The biochemical basis of the mechanism of vasodilatation by nitroglycerin (NTG) has not been previously investigated in man. However, evidence from in vitro studies suggests that NTG induces activation of guanylate cyclase via a series of enzymatic reactions that are modulated by the availability of sulfhydryl groups. Cysteine appears to be particularly effective in potentiating guanylate cyclase activation by NTG. To determine whether hemodynamic responsiveness to NTG in man might be modulated by sulfhydryl availability, concentration-response curves for effects of intravenously infused NTG on mean arterial pressure (MAP) and mean pulmonary capillary wedge pressure (PCW) were obtained in 10 patients undergoing cardiac catheterization for investigation of chest pain. NTG infusion was repeated 10 min after the intravenous infusion of 100 mg/kg of the cysteine source N-acetylcysteine (NAC).

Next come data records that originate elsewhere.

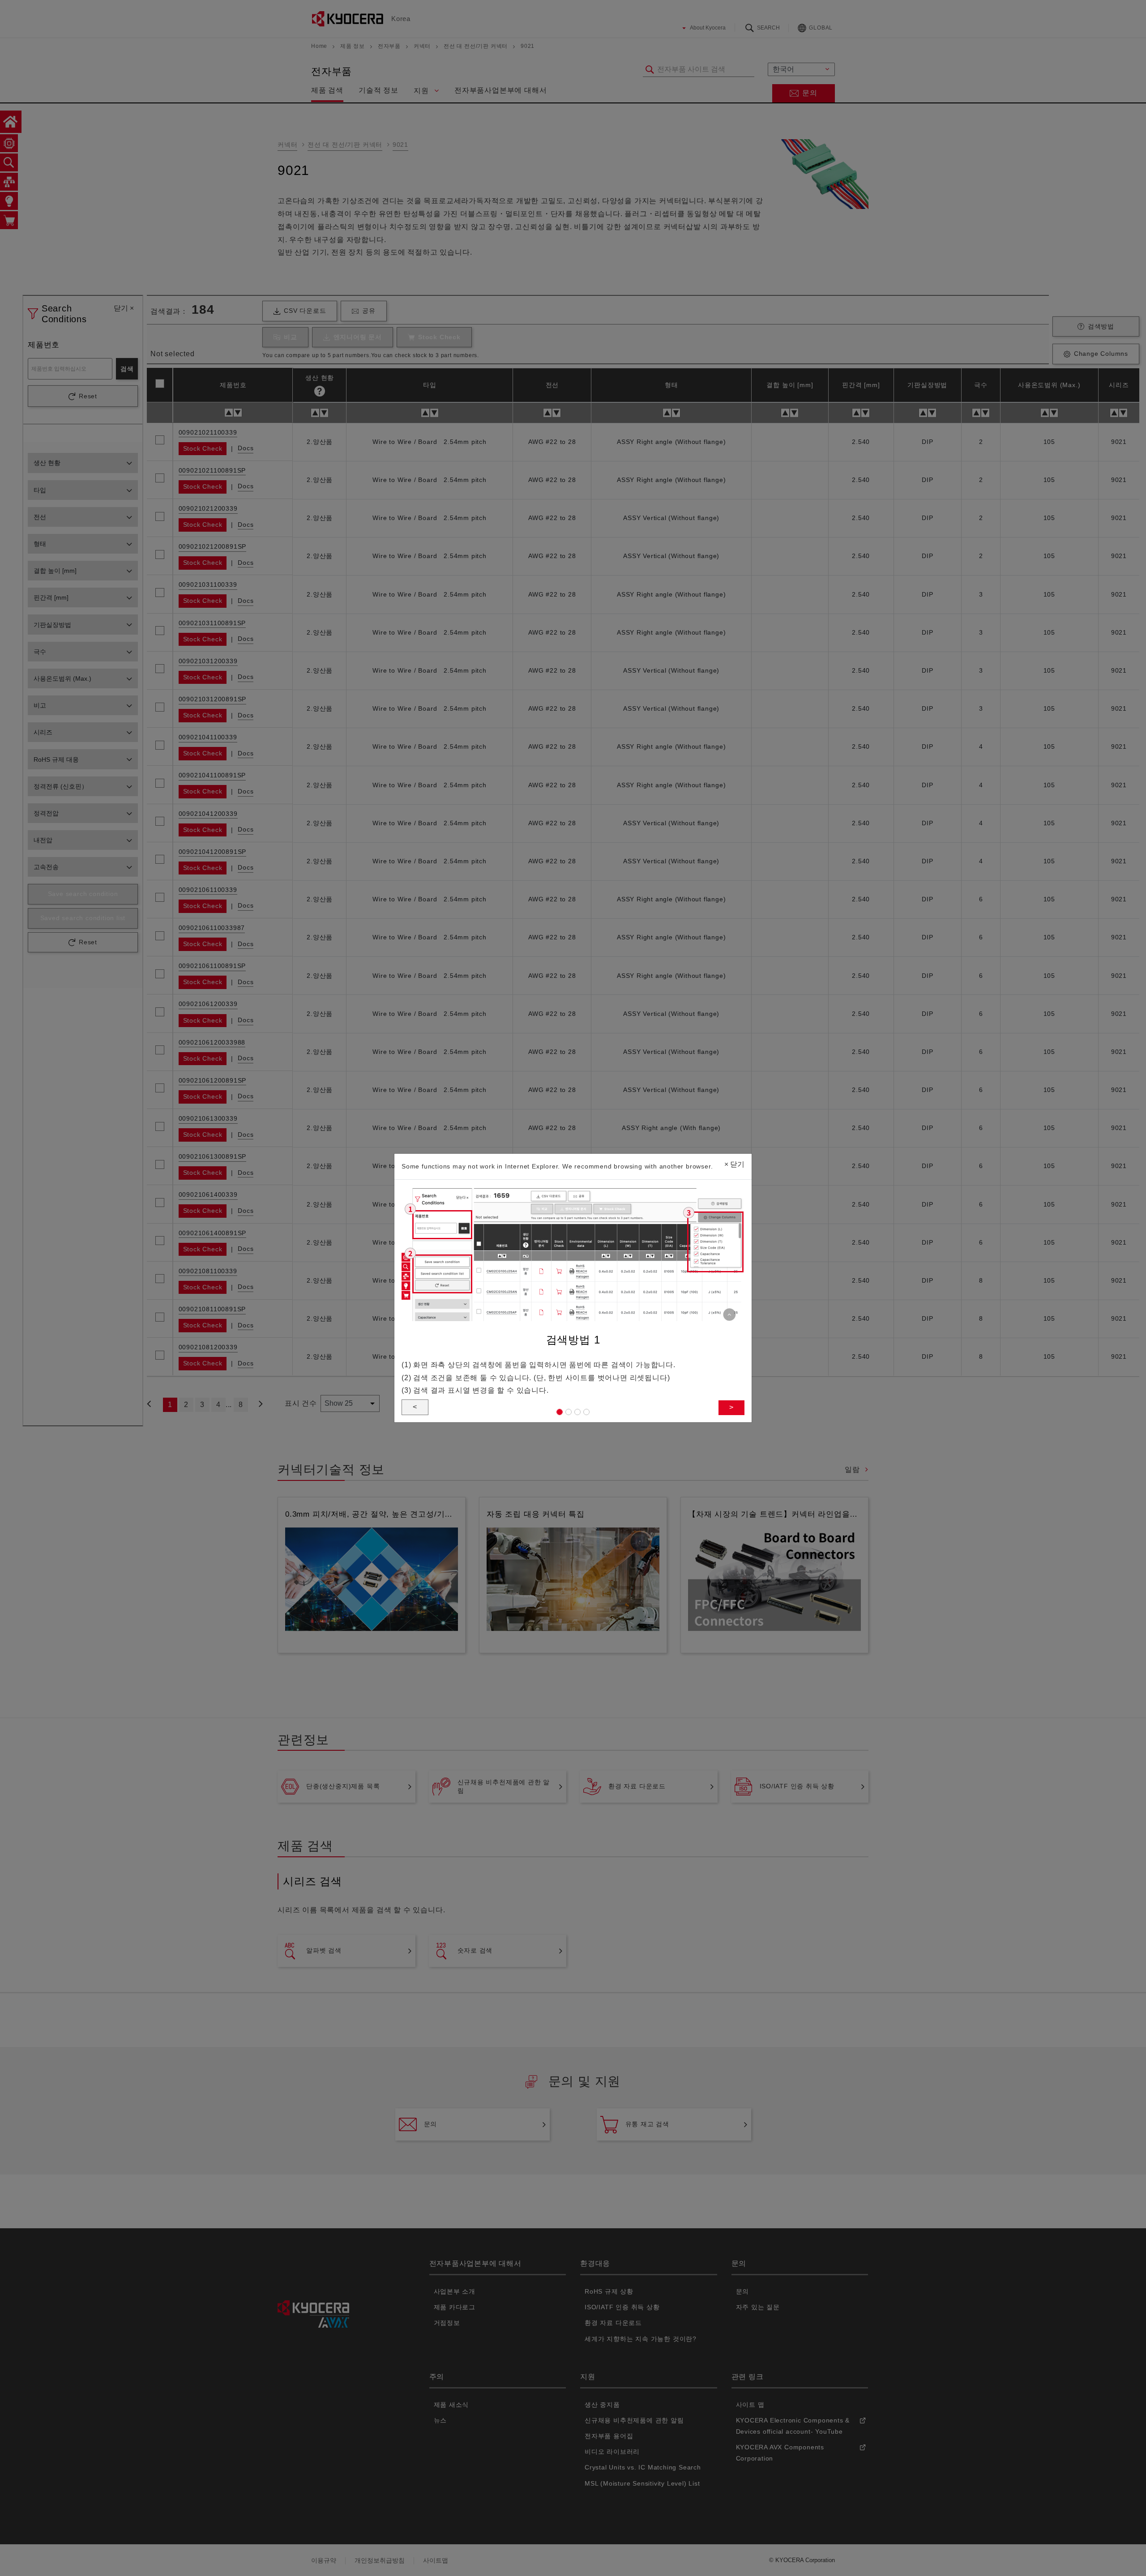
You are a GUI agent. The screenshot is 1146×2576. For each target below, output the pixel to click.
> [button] (731, 1407)
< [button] (415, 1407)
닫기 (734, 1164)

NAC induced no significant hemodynamic effect, but after NAC infusion there was a significant reduction both in the NTG infusion rate associated with a 10% fall from control values in MAP (25.8 +/- 8.3 to 9.3 +/- 2.7 micrograms/min; p less than .01) and in the infusion rate inducing a 30% reduction in PCW (13.6 +/- 4.6 to 4.2 +/- 1.6 micrograms/min; p less than .02). In a control group of five patients who received no NAC, there was no significant change in responsiveness to NTG between infusions. It is concluded that NAC potentiates the vasodilator effects of NTG in man. This suggests that sulfhydryl availability and/or redox state may be determinants of in vivo responsiveness to NTG.